▸ **Task item**
Copy out the entries below precisely; nothing is to be omitted.

▸ **Extracted information**
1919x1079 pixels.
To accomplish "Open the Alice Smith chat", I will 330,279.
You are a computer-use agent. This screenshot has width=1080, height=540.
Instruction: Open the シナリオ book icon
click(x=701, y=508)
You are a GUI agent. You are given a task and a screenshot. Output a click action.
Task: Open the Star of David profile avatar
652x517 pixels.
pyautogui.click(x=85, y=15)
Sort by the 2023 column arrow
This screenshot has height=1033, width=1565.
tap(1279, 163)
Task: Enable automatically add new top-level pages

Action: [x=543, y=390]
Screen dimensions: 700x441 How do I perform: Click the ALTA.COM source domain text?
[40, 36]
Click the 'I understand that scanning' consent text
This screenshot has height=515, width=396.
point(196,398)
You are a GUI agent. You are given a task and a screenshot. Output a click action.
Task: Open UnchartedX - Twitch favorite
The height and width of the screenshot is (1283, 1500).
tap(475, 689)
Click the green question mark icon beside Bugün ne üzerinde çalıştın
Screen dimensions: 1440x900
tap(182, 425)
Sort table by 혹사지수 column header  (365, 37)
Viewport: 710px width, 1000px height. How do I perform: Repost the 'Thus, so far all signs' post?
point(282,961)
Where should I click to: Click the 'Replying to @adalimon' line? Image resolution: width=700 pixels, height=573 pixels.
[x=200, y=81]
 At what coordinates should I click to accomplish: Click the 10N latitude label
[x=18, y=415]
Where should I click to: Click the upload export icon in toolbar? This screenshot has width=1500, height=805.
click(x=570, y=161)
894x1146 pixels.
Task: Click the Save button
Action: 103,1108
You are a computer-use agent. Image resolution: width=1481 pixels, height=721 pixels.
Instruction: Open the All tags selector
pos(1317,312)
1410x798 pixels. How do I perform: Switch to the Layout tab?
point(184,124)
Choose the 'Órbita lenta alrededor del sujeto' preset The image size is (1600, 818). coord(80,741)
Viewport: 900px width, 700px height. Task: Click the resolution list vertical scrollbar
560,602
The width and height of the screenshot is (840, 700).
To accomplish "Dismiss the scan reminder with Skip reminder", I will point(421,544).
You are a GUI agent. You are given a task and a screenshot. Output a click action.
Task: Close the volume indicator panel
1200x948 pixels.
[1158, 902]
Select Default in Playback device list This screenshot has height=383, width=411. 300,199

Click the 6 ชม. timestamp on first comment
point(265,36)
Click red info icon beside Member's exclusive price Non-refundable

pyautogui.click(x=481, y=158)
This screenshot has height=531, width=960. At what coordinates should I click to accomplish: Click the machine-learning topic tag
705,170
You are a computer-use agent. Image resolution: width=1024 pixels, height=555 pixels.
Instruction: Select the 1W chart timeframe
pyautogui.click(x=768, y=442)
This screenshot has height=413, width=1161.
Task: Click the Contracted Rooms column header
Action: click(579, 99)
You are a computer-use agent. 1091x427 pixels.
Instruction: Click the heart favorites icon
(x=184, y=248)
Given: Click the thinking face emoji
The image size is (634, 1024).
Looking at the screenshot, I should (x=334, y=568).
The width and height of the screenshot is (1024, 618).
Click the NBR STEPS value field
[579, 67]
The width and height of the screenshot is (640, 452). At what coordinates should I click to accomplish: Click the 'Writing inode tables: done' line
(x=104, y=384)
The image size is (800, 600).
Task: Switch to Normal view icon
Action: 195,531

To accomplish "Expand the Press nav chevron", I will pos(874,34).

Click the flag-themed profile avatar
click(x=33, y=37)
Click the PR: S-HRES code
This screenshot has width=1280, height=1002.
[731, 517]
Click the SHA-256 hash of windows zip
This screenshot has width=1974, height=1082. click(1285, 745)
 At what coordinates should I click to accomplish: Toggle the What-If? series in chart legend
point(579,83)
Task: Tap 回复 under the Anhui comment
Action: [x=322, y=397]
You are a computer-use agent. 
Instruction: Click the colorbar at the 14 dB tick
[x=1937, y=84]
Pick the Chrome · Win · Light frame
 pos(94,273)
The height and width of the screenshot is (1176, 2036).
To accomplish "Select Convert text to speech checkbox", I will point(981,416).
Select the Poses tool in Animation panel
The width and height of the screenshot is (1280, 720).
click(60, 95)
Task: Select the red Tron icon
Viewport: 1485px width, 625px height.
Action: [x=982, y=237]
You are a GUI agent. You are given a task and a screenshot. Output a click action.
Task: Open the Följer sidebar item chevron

▸ **Output for this task**
1919x1079 pixels.
To accomplish "Open the Alice Smith chat", I will 330,279.
You are a computer-use agent. This screenshot has width=1080, height=540.
Instruction: Open the シナリオ book icon
click(x=701, y=508)
You are a GUI agent. You are given a task and a screenshot. Output a click action.
Task: Open the Star of David profile avatar
652x517 pixels.
pyautogui.click(x=85, y=15)
Sort by the 2023 column arrow
This screenshot has height=1033, width=1565.
tap(1279, 163)
Task: Enable automatically add new top-level pages

Action: [x=543, y=390]
Screen dimensions: 700x441 How do I perform: Click the ALTA.COM source domain text?
[40, 36]
Click the 'I understand that scanning' consent text
This screenshot has height=515, width=396.
point(196,398)
You are a GUI agent. You are given a task and a screenshot. Output a click action.
Task: Open UnchartedX - Twitch favorite
The height and width of the screenshot is (1283, 1500).
tap(475, 689)
Click the green question mark icon beside Bugün ne üzerinde çalıştın
Screen dimensions: 1440x900
tap(182, 425)
Sort table by 혹사지수 column header  (365, 37)
Viewport: 710px width, 1000px height. How do I perform: Repost the 'Thus, so far all signs' post?
point(282,961)
Where should I click to: Click the 'Replying to @adalimon' line? Image resolution: width=700 pixels, height=573 pixels.
[x=200, y=81]
 At what coordinates should I click to accomplish: Click the 10N latitude label
[x=18, y=415]
Where should I click to: Click the upload export icon in toolbar? This screenshot has width=1500, height=805.
click(x=570, y=161)
894x1146 pixels.
Task: Click the Save button
Action: 103,1108
You are a computer-use agent. Image resolution: width=1481 pixels, height=721 pixels.
Instruction: Open the All tags selector
pos(1317,312)
1410x798 pixels. How do I perform: Switch to the Layout tab?
point(184,124)
Choose the 'Órbita lenta alrededor del sujeto' preset The image size is (1600, 818). coord(80,741)
Viewport: 900px width, 700px height. Task: Click the resolution list vertical scrollbar
560,602
The width and height of the screenshot is (840, 700).
To accomplish "Dismiss the scan reminder with Skip reminder", I will point(421,544).
You are a GUI agent. You are given a task and a screenshot. Output a click action.
Task: Close the volume indicator panel
1200x948 pixels.
[1158, 902]
Select Default in Playback device list This screenshot has height=383, width=411. 300,199

Click the 6 ชม. timestamp on first comment
point(265,36)
Click red info icon beside Member's exclusive price Non-refundable

pyautogui.click(x=481, y=158)
This screenshot has height=531, width=960. At what coordinates should I click to accomplish: Click the machine-learning topic tag
705,170
You are a computer-use agent. Image resolution: width=1024 pixels, height=555 pixels.
Instruction: Select the 1W chart timeframe
pyautogui.click(x=768, y=442)
This screenshot has height=413, width=1161.
Task: Click the Contracted Rooms column header
Action: click(579, 99)
You are a computer-use agent. 1091x427 pixels.
Instruction: Click the heart favorites icon
(x=184, y=248)
Given: Click the thinking face emoji
The image size is (634, 1024).
Looking at the screenshot, I should (x=334, y=568).
The width and height of the screenshot is (1024, 618).
Click the NBR STEPS value field
[579, 67]
The width and height of the screenshot is (640, 452). At what coordinates should I click to accomplish: Click the 'Writing inode tables: done' line
(x=104, y=384)
The image size is (800, 600).
Task: Switch to Normal view icon
Action: 195,531

To accomplish "Expand the Press nav chevron", I will pos(874,34).

Click the flag-themed profile avatar
click(x=33, y=37)
Click the PR: S-HRES code
This screenshot has width=1280, height=1002.
[731, 517]
Click the SHA-256 hash of windows zip
This screenshot has width=1974, height=1082. click(1285, 745)
 At what coordinates should I click to accomplish: Toggle the What-If? series in chart legend
point(579,83)
Task: Tap 回复 under the Anhui comment
Action: [x=322, y=397]
You are a computer-use agent. 
Instruction: Click the colorbar at the 14 dB tick
[x=1937, y=84]
Pick the Chrome · Win · Light frame
 pos(94,273)
The height and width of the screenshot is (1176, 2036).
To accomplish "Select Convert text to speech checkbox", I will point(981,416).
Select the Poses tool in Animation panel
The width and height of the screenshot is (1280, 720).
click(60, 95)
Task: Select the red Tron icon
Viewport: 1485px width, 625px height.
Action: [x=982, y=237]
You are a GUI agent. You are given a task and a screenshot. Output a click action.
Task: Open the Följer sidebar item chevron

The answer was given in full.